Pakistani officials ‘loot’: Rs 37 million aid leak reported; audits find Rs 141 billion misuse


Pakistani officials ‘loot’: Rs 37 million aid leak reported; audits find Rs 141 billion misuse

Pakistan’s flagship social safety programme, the Benazir Income Support Programme (BISP), is once again under fire for corruption, with the Auditor General of Pakistan (AGP) uncovering large-scale graft involving its own employees. According to audit findings, as many as 324 officials, from the lowest Grade 1 to the highest Grade 22, embezzled over Rs 37 million, local media reported on Sunday. Citing the AGP’s revelations, The Express Tribune said the rot runs through every level of the bureaucracy. What was envisioned as a lifeline for the country’s poorest has been consistently hollowed out by systemic fraud and abuse. And the Rs 37 million loss, auditors warn, may only scratch the surface. Just months earlier, audit reports for FY24 exposed irregularities worth Rs 141 billion in BISP, ranging from payments to ineligible beneficiaries to bogus biometric verifications and even funds being transferred to the accounts of deceased individuals. “In effect, those entrusted with administering aid to the poor are instead perpetuating poverty,” the report noted. The AGP findings also highlight the involvement of not just BISP employees but also banks and retailers, some of whom were caught illegally skimming fees from beneficiaries using BISP cards. Despite being identified, several perpetrators reportedly “escaped criminal charges despite being caught red-handed and named publicly,” The Express Tribune reported.
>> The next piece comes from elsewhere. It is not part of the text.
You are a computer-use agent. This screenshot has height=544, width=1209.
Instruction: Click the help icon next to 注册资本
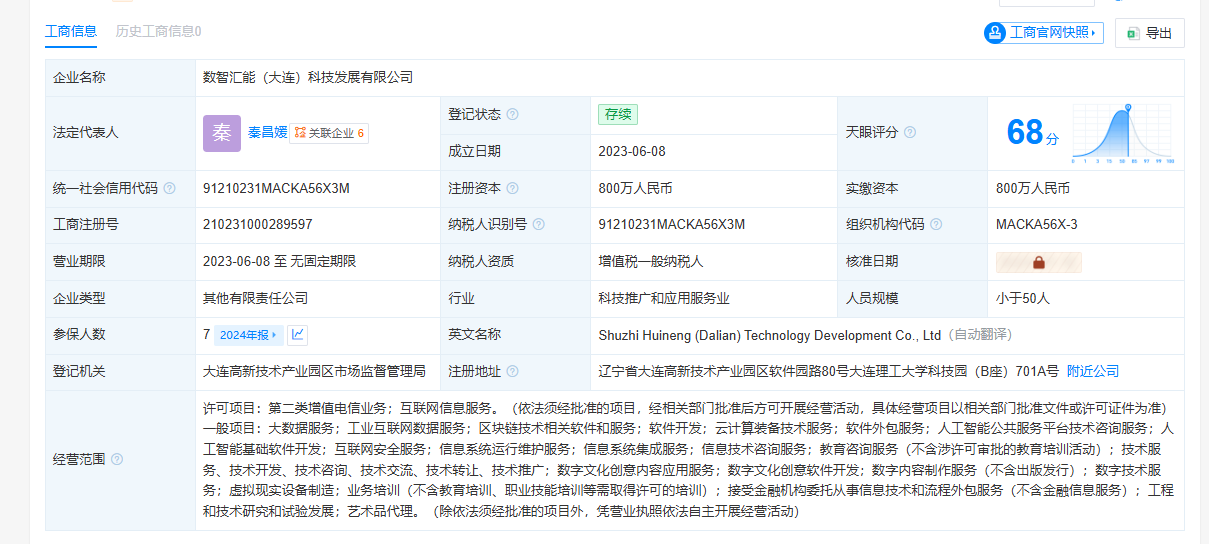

The culture of impunity, it added, remains entrenched. “Even if guilty officials are prosecuted and terminated, recent history has shown that the fear of consequences has not particularly slowed corruption in most government departments, and BISP is no different.” The report stressed that the system’s checks must be tightened: “Controls need to be more proactive, including transparent biometric systems, stricter verification processes and independent monitoring mechanisms.” With BISP catering to roughly 58 million people—nearly a quarter of Pakistan’s population—its credibility carries enormous weight. “Allowing it to become a corrupt and untrusted institution is not just a betrayal of honest and deserving beneficiaries, but of every single taxpayer and international donor supporting the programme,” the report warned.